begin RECORD EXTRACTS
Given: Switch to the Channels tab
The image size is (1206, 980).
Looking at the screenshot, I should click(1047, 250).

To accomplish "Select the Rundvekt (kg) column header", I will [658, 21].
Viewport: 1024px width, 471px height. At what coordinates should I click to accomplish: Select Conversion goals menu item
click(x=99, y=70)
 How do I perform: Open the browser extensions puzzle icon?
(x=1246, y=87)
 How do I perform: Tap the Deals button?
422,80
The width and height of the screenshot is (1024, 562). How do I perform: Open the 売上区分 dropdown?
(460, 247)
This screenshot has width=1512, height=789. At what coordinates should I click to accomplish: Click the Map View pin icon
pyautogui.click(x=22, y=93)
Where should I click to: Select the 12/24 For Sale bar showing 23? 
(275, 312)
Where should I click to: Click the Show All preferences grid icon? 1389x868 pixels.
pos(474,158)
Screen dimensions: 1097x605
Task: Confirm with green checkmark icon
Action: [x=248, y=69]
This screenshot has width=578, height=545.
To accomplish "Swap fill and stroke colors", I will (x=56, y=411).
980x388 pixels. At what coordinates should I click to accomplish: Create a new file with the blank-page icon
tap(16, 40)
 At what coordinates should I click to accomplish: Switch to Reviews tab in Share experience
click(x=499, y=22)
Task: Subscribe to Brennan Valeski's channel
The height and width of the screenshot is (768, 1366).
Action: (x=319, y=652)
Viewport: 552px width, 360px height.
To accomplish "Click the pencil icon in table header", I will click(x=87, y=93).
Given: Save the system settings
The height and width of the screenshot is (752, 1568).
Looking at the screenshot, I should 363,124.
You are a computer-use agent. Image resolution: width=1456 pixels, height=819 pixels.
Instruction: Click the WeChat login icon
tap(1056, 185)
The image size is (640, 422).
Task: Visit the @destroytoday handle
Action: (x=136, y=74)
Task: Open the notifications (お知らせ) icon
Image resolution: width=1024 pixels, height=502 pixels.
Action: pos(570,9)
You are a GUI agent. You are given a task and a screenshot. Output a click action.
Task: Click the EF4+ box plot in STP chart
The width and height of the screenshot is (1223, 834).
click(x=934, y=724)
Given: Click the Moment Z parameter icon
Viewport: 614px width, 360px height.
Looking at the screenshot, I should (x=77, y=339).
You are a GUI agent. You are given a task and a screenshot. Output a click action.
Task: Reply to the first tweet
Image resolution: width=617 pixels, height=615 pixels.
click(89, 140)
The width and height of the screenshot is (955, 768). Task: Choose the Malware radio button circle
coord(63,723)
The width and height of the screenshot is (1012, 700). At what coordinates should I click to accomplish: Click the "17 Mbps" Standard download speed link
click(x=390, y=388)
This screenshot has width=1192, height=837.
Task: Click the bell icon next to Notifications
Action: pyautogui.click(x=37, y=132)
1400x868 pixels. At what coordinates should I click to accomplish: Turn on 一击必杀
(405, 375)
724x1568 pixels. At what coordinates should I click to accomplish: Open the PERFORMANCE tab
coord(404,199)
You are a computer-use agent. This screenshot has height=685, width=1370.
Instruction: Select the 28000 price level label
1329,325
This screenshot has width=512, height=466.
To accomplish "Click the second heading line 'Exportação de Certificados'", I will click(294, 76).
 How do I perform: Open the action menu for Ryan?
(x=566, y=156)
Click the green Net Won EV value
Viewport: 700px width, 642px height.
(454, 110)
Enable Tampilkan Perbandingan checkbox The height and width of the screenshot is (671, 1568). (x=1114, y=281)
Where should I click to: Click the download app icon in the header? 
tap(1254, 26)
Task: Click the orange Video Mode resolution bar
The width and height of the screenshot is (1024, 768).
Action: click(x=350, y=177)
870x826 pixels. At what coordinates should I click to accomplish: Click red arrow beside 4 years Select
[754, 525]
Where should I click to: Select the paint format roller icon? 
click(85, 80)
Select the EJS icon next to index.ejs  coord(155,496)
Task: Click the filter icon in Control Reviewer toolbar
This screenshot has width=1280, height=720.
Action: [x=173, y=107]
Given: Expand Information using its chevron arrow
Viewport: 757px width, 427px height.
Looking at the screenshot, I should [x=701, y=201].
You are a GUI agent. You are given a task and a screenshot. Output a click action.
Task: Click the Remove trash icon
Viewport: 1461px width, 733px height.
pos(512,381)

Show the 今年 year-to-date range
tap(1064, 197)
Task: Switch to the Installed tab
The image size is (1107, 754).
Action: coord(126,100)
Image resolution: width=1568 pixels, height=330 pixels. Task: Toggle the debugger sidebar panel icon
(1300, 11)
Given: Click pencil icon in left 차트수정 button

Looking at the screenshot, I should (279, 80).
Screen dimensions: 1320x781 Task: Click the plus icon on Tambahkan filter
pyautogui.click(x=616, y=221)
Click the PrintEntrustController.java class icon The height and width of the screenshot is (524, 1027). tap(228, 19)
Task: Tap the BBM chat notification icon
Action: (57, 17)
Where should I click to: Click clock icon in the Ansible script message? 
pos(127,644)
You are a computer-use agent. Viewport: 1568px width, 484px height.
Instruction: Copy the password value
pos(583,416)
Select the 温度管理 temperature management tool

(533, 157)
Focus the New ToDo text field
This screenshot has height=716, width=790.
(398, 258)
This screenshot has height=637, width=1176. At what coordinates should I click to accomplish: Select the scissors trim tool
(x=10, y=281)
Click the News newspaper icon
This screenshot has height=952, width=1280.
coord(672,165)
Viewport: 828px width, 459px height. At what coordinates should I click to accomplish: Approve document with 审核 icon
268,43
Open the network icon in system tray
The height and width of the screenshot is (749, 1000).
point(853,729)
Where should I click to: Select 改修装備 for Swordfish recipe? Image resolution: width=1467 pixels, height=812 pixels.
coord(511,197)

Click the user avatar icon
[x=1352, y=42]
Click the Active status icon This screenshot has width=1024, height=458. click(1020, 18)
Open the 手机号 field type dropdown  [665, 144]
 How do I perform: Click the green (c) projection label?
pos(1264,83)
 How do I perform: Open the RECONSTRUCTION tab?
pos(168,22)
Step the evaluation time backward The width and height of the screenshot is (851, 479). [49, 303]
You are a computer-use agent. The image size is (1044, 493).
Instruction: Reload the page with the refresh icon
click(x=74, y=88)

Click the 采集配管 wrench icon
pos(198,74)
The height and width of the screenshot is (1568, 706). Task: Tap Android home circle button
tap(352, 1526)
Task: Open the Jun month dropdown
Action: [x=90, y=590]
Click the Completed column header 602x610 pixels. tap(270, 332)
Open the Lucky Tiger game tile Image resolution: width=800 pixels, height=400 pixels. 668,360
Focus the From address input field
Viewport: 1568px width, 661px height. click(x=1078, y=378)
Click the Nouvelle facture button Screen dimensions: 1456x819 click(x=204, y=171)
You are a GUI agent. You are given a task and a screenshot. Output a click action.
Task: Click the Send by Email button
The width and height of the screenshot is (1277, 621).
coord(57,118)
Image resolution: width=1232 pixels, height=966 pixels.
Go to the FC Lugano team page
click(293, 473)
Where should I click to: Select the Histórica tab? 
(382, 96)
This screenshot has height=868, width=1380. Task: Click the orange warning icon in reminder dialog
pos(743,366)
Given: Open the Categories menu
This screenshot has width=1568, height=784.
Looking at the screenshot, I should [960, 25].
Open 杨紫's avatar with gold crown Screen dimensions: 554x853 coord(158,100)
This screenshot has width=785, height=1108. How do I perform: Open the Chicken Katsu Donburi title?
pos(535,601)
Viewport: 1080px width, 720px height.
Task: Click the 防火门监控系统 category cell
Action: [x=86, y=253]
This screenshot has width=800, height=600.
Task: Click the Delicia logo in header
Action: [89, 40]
end RECORD EXTRACTS
→ **EXERCISE DESCRIPTION**:
Copy out every one of the lines above word for word, keeping them in their original order.

→ **CORRECT OUTPUT**:
Given: Switch to the Channels tab
The image size is (1206, 980).
Looking at the screenshot, I should click(1047, 250).

To accomplish "Select the Rundvekt (kg) column header", I will [658, 21].
Viewport: 1024px width, 471px height. At what coordinates should I click to accomplish: Select Conversion goals menu item
click(x=99, y=70)
 How do I perform: Open the browser extensions puzzle icon?
(x=1246, y=87)
 How do I perform: Tap the Deals button?
422,80
The width and height of the screenshot is (1024, 562). How do I perform: Open the 売上区分 dropdown?
(460, 247)
This screenshot has width=1512, height=789. At what coordinates should I click to accomplish: Click the Map View pin icon
pyautogui.click(x=22, y=93)
Where should I click to: Select the 12/24 For Sale bar showing 23? 
(275, 312)
Where should I click to: Click the Show All preferences grid icon? 1389x868 pixels.
pos(474,158)
Screen dimensions: 1097x605
Task: Confirm with green checkmark icon
Action: [x=248, y=69]
This screenshot has width=578, height=545.
To accomplish "Swap fill and stroke colors", I will (x=56, y=411).
980x388 pixels. At what coordinates should I click to accomplish: Create a new file with the blank-page icon
tap(16, 40)
 At what coordinates should I click to accomplish: Switch to Reviews tab in Share experience
click(x=499, y=22)
Task: Subscribe to Brennan Valeski's channel
The height and width of the screenshot is (768, 1366).
Action: (x=319, y=652)
Viewport: 552px width, 360px height.
To accomplish "Click the pencil icon in table header", I will click(x=87, y=93).
Given: Save the system settings
The height and width of the screenshot is (752, 1568).
Looking at the screenshot, I should 363,124.
You are a computer-use agent. Image resolution: width=1456 pixels, height=819 pixels.
Instruction: Click the WeChat login icon
tap(1056, 185)
The image size is (640, 422).
Task: Visit the @destroytoday handle
Action: (x=136, y=74)
Task: Open the notifications (お知らせ) icon
Image resolution: width=1024 pixels, height=502 pixels.
Action: pos(570,9)
You are a GUI agent. You are given a task and a screenshot. Output a click action.
Task: Click the EF4+ box plot in STP chart
The width and height of the screenshot is (1223, 834).
click(x=934, y=724)
Given: Click the Moment Z parameter icon
Viewport: 614px width, 360px height.
Looking at the screenshot, I should (x=77, y=339).
You are a GUI agent. You are given a task and a screenshot. Output a click action.
Task: Reply to the first tweet
Image resolution: width=617 pixels, height=615 pixels.
click(89, 140)
The width and height of the screenshot is (955, 768). Task: Choose the Malware radio button circle
coord(63,723)
The width and height of the screenshot is (1012, 700). At what coordinates should I click to accomplish: Click the "17 Mbps" Standard download speed link
click(x=390, y=388)
This screenshot has width=1192, height=837.
Task: Click the bell icon next to Notifications
Action: pyautogui.click(x=37, y=132)
1400x868 pixels. At what coordinates should I click to accomplish: Turn on 一击必杀
(405, 375)
724x1568 pixels. At what coordinates should I click to accomplish: Open the PERFORMANCE tab
coord(404,199)
You are a computer-use agent. This screenshot has height=685, width=1370.
Instruction: Select the 28000 price level label
1329,325
This screenshot has width=512, height=466.
To accomplish "Click the second heading line 'Exportação de Certificados'", I will click(294, 76).
 How do I perform: Open the action menu for Ryan?
(x=566, y=156)
Click the green Net Won EV value
Viewport: 700px width, 642px height.
(454, 110)
Enable Tampilkan Perbandingan checkbox The height and width of the screenshot is (671, 1568). (x=1114, y=281)
Where should I click to: Click the download app icon in the header? 
tap(1254, 26)
Task: Click the orange Video Mode resolution bar
The width and height of the screenshot is (1024, 768).
Action: click(x=350, y=177)
870x826 pixels. At what coordinates should I click to accomplish: Click red arrow beside 4 years Select
[754, 525]
Where should I click to: Select the paint format roller icon? 
click(85, 80)
Select the EJS icon next to index.ejs  coord(155,496)
Task: Click the filter icon in Control Reviewer toolbar
This screenshot has width=1280, height=720.
Action: [x=173, y=107]
Given: Expand Information using its chevron arrow
Viewport: 757px width, 427px height.
Looking at the screenshot, I should [x=701, y=201].
You are a GUI agent. You are given a task and a screenshot. Output a click action.
Task: Click the Remove trash icon
Viewport: 1461px width, 733px height.
pos(512,381)

Show the 今年 year-to-date range
tap(1064, 197)
Task: Switch to the Installed tab
The image size is (1107, 754).
Action: coord(126,100)
Image resolution: width=1568 pixels, height=330 pixels. Task: Toggle the debugger sidebar panel icon
(1300, 11)
Given: Click pencil icon in left 차트수정 button

Looking at the screenshot, I should (279, 80).
Screen dimensions: 1320x781 Task: Click the plus icon on Tambahkan filter
pyautogui.click(x=616, y=221)
Click the PrintEntrustController.java class icon The height and width of the screenshot is (524, 1027). tap(228, 19)
Task: Tap the BBM chat notification icon
Action: (57, 17)
Where should I click to: Click clock icon in the Ansible script message? 
pos(127,644)
You are a computer-use agent. Viewport: 1568px width, 484px height.
Instruction: Copy the password value
pos(583,416)
Select the 温度管理 temperature management tool

(533, 157)
Focus the New ToDo text field
This screenshot has height=716, width=790.
(398, 258)
This screenshot has height=637, width=1176. At what coordinates should I click to accomplish: Select the scissors trim tool
(x=10, y=281)
Click the News newspaper icon
This screenshot has height=952, width=1280.
coord(672,165)
Viewport: 828px width, 459px height. At what coordinates should I click to accomplish: Approve document with 审核 icon
268,43
Open the network icon in system tray
The height and width of the screenshot is (749, 1000).
point(853,729)
Where should I click to: Select 改修装備 for Swordfish recipe? Image resolution: width=1467 pixels, height=812 pixels.
coord(511,197)

Click the user avatar icon
[x=1352, y=42]
Click the Active status icon This screenshot has width=1024, height=458. click(1020, 18)
Open the 手机号 field type dropdown  [665, 144]
 How do I perform: Click the green (c) projection label?
pos(1264,83)
 How do I perform: Open the RECONSTRUCTION tab?
pos(168,22)
Step the evaluation time backward The width and height of the screenshot is (851, 479). [49, 303]
You are a computer-use agent. The image size is (1044, 493).
Instruction: Reload the page with the refresh icon
click(x=74, y=88)

Click the 采集配管 wrench icon
pos(198,74)
The height and width of the screenshot is (1568, 706). Task: Tap Android home circle button
tap(352, 1526)
Task: Open the Jun month dropdown
Action: [x=90, y=590]
Click the Completed column header 602x610 pixels. tap(270, 332)
Open the Lucky Tiger game tile Image resolution: width=800 pixels, height=400 pixels. 668,360
Focus the From address input field
Viewport: 1568px width, 661px height. click(x=1078, y=378)
Click the Nouvelle facture button Screen dimensions: 1456x819 click(x=204, y=171)
You are a GUI agent. You are given a task and a screenshot. Output a click action.
Task: Click the Send by Email button
The width and height of the screenshot is (1277, 621).
coord(57,118)
Image resolution: width=1232 pixels, height=966 pixels.
Go to the FC Lugano team page
click(293, 473)
Where should I click to: Select the Histórica tab? 
(382, 96)
This screenshot has height=868, width=1380. Task: Click the orange warning icon in reminder dialog
pos(743,366)
Given: Open the Categories menu
This screenshot has width=1568, height=784.
Looking at the screenshot, I should [960, 25].
Open 杨紫's avatar with gold crown Screen dimensions: 554x853 coord(158,100)
This screenshot has width=785, height=1108. How do I perform: Open the Chicken Katsu Donburi title?
pos(535,601)
Viewport: 1080px width, 720px height.
Task: Click the 防火门监控系统 category cell
Action: [x=86, y=253]
This screenshot has width=800, height=600.
Task: Click the Delicia logo in header
Action: [89, 40]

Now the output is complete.